Outage Post-Mortem – April 13, 2013

We spend enormous amount of our time on the reliability of PagerDuty and the infrastructure that hosts it.  Most of this work is invisible, hidden behind the API and the user interface our customers interact with. However, when they fail, they become very noticeable as delays in notifications and 500s on our API endpoints.  That’s what happened on Saturday, April 13, at around 8:00am Pacific Time. PagerDuty suffered an outage triggered by degradation in a peering point used by two AWS regions.

We are writing this post to let our customers know what had happened, what we have learned and what we’ll do to fix all the issues uncovered by this outage.


PagerDuty’s infrastructure is hosted in three different datacenters (two in AWS and another in Linode).  For the past year, we’ve been rearchitecting our software with the goal of it being able to survive the outage of an entire datacenter (including it being partitioned from the network), but something not specifically built into our design was the ability to survive the failure of two datacenters at once. However unlikely, that is what happened on Saturday morning. Since we consider an AWS region as a datacenter, and having both of them fail at the same time, we weren’t able to remain available with only our last remaining datacenter.
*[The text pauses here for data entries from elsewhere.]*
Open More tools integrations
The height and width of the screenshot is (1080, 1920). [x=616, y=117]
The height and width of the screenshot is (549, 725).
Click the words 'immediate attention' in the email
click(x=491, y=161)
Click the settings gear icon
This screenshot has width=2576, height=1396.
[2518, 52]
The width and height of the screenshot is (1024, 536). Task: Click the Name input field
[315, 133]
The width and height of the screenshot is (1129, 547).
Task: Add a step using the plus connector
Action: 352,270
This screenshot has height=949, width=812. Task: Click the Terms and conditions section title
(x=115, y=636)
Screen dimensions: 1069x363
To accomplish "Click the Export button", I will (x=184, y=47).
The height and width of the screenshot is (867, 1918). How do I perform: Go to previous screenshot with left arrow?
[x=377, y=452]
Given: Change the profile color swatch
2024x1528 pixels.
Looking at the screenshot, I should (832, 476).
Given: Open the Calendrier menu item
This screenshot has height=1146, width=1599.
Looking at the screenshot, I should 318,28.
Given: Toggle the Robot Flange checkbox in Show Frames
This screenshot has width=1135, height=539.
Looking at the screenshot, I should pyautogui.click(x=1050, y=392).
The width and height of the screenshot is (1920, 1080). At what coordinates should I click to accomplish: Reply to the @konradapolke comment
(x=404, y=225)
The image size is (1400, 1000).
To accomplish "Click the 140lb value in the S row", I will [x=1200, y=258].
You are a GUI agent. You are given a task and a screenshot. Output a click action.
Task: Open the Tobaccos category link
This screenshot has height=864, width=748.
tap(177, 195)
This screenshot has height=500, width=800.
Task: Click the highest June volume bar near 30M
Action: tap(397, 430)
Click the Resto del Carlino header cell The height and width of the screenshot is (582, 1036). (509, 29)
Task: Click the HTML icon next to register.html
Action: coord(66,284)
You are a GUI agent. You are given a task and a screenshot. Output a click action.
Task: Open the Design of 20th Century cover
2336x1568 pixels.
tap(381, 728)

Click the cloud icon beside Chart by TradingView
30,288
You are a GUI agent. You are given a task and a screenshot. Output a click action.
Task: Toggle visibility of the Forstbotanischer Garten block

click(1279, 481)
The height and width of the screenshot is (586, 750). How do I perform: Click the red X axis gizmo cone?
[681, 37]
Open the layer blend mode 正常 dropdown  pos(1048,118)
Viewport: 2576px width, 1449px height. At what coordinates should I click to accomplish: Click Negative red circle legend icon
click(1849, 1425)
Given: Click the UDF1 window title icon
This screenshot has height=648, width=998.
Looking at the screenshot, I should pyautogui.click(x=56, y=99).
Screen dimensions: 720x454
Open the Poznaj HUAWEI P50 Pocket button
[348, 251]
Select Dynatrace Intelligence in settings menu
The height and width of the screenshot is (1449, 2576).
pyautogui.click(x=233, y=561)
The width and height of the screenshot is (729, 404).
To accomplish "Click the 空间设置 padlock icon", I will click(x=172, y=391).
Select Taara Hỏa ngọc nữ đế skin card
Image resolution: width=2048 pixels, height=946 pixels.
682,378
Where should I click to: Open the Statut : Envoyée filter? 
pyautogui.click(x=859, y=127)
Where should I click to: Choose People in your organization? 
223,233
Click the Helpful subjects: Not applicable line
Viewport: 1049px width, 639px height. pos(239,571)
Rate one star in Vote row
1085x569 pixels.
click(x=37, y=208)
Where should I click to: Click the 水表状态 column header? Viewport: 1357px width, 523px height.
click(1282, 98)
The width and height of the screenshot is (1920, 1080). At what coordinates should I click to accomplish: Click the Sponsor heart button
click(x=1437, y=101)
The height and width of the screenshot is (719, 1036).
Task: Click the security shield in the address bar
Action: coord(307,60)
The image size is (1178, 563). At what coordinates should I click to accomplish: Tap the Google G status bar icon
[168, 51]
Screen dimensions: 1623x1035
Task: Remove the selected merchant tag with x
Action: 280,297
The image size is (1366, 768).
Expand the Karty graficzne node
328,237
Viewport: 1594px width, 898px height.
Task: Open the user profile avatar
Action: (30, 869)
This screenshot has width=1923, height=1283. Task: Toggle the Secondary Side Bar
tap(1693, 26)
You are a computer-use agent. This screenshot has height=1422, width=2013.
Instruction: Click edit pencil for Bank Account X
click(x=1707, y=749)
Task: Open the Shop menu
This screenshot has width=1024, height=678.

We picked our three datacenters to have no dependency amongst them, and made sure that they are physically separated. However, we have since learned that two of the datacenters shared a common peering point. This peering point experienced an outage that resulted in both of our datacenters going offline.

The Outage

Note: All times referenced below are in Pacific Time.

  • At 7:57am, according to AWS, connectivity issue begins due to a peering point degrading in Northern California
  • At 8:11am, PagerDuty on-call engineer is paged about an issue with the one of the nodes in our notification dispatch system
  • At 8:13am, an attempt is made to bring back the failed node but with no success
  • At 8:18am, our monitoring system detects multiple-provider failure for notifications (caused by connectivity issue). At this time, most of the notifications are still going through, but with increased latencies and error rates
  • At 8:31, a Sev-2 was declared and more engineers were paged to help out
  • At 8:35am, PagerDuty completely loses its ability to dispatch notification, as it couldn’t establish quorum due to high network latency. Sev-1 is declared
  • At 8:53am, PagerDuty notification dispatch system was able to reach quorum and started to process all queued notifications
  • At 9:23am, according to AWS, connectivity issue at the Northern California peering point ends

During the post-mortem analysis, our engineers also determined that a misconfiguration on our coordinator service prevented us from recovering quickly.  In all, PagerDuty wasn’t able to dispatch notifications for 18 minutes between 8:35am and 8:53am; however, during this time, our events API was still able to accept events.

What we’re going to do

As always with major outages, we learn something new about deficiencies in our software.  These are some of our plans to rectify the discovered issues.

Short term

  1. During our analysis, we found that we didn’t have adequate logging to debug issues within some of our systems.  We have now added more logging and started to aggregate them into a single source for better searchability.
  2. During the outage, most of the failed coordinator processes were restarted manually.  We are going to add a process watcher to restart such processes automatically.
  3. We also found that we didn’t have good visibility into the inter-host connectivity. We’ll be building a dashboard that shows this.

Long term

  1. We also found that not all of our engineering staff are up to date with Cassandra and ZooKeeper.  We’ll be investing time to train our staff on both of these technologies.
  2. Investigate moving off one of the AWS regions.  We’ll need to do our homework when picking a new hosting provider and the datacenter to avoid single point of failure.